The goal of this legislation was to put space between patients and the negotiations of their payors and providers, as well as protecting them from unexpected medical costs. Since the bill’s passage, various regulatory agencies have been hard at work preparing regulations regarding the law’s implementation — regulations that will make clear the law’s impact on the markets and how providers will shift their practices given the law’s substance.
Earlier this month, the first Interim Final Rule was released. This rule focused mainly on the initial Qualifying Payment Amount (QPA). The QPA is very important to the whole process, as it is the amount that will be used to determine the patient cost sharing amount. The QPA is also one factor used by an arbiter if a payor or provider should pursue an Independent Dispute Resolution process to determine a fair amount of payment for a performed service.
Under the new law, QPA is calculated based on “same or similar item or service,” which are billed under the same service code, depending on the system of coding used. The question that results from this is, if a provider submits a CPT on a claim, is the QPA based on that CPT, or can it be based on a different CPT for a “same or similar item or service”? E.g. could a payor submit the QPA based on a service level lower than what the claim originally described?
Continuing with QPAs, should a provider wish to negotiate in the 30 days following a claim, they may do so with the contact information provided on the QPA. That said, there is no mandatory information given with the QPA regarding insurance product type, patient responsibility, or the QPA itself was calculated. This could present problems when it comes to negotiation.

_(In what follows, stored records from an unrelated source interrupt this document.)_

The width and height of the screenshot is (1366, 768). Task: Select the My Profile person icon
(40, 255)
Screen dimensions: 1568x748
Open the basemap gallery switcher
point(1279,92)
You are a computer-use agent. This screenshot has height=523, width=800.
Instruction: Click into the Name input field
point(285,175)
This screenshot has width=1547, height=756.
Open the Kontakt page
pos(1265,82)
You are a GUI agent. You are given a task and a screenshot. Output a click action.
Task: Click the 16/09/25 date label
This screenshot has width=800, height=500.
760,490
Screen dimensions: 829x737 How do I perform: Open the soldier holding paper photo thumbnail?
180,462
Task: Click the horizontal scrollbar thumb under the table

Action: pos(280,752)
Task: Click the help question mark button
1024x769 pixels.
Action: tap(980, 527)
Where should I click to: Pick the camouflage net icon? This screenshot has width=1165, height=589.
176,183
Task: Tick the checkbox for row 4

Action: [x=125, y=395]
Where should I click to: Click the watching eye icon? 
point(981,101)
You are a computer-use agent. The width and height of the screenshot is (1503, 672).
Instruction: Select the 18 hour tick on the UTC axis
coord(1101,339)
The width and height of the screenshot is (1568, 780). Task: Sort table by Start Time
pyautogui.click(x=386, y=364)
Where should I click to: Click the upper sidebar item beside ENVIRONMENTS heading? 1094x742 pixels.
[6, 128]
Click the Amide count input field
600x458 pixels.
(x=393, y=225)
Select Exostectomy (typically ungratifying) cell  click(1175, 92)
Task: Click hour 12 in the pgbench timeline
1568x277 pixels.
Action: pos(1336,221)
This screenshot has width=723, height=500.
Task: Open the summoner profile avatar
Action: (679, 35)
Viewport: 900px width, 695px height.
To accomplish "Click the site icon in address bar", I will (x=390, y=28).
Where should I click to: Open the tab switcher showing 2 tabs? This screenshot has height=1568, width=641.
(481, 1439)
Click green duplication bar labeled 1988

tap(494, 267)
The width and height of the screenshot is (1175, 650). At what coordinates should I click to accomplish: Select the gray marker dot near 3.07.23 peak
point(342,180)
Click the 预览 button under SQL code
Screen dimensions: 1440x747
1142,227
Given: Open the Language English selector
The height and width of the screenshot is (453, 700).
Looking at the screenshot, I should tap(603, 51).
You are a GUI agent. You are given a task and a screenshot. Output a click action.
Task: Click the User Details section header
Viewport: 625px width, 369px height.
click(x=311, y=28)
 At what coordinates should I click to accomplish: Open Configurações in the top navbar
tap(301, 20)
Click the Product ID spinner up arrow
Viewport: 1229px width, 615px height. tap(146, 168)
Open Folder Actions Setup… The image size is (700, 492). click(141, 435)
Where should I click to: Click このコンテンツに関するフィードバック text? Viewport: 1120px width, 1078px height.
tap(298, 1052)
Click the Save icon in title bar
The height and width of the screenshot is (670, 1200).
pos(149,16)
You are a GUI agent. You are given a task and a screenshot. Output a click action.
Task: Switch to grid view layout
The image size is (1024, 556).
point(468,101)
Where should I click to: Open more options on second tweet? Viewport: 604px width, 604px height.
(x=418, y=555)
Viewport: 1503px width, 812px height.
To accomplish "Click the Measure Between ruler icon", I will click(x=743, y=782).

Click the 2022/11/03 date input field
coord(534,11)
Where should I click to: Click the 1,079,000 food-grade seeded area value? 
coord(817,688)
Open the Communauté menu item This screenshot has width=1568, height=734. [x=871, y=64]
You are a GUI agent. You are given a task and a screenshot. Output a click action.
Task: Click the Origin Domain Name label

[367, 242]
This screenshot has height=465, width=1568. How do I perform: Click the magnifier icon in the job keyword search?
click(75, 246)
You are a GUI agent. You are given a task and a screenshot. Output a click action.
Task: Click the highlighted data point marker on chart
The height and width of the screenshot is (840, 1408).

Finally, a ‘clean claim’ must be submitted by a provider in order to begin the 30 day timeline for negotiation. The important question that follows is, what constitutes a clean claim? Are payors able to continue asking for information — for example, medical records and substantiation of CPT assignment — before the 30 days officially starts?
This legislation also reinforces the prudent layperson (PLP) standard. The new rule describes that payors must determine if the PLP standard was met on a case by case basis, thus disallowing denial of claims without this in-depth evaluation of the circumstances of the care being sought.
Regarding state-by-state legislation, each state law that determines a recognized amount or out-of-network rate must apply to three different groups, otherwise it cannot apply. First, it must apply to the plan involved, with space made for plans to opt-in if they are not otherwise under the jurisdiction of the state law. Second, it must apply to the nonparticipating provider or nonparticipating emergency facility involved. Finally, it must also apply to the involved service. If any of these criteria are not met, the state law does not apply to determining the recognized amount or out-of-network rate. ERISA plans can also opt in to state law processes.
With all of this noted, there are still substantial questions that remain, mostly regarding how the No Surprises Act’s quick timeline can be kept without massive delays from downcode disputes or payors’ questions of medical necessity.
We hope that answers to these questions will emerge as we approach the January 1st, 2022 date of enactment. Until then, we will keep you updated with all current information.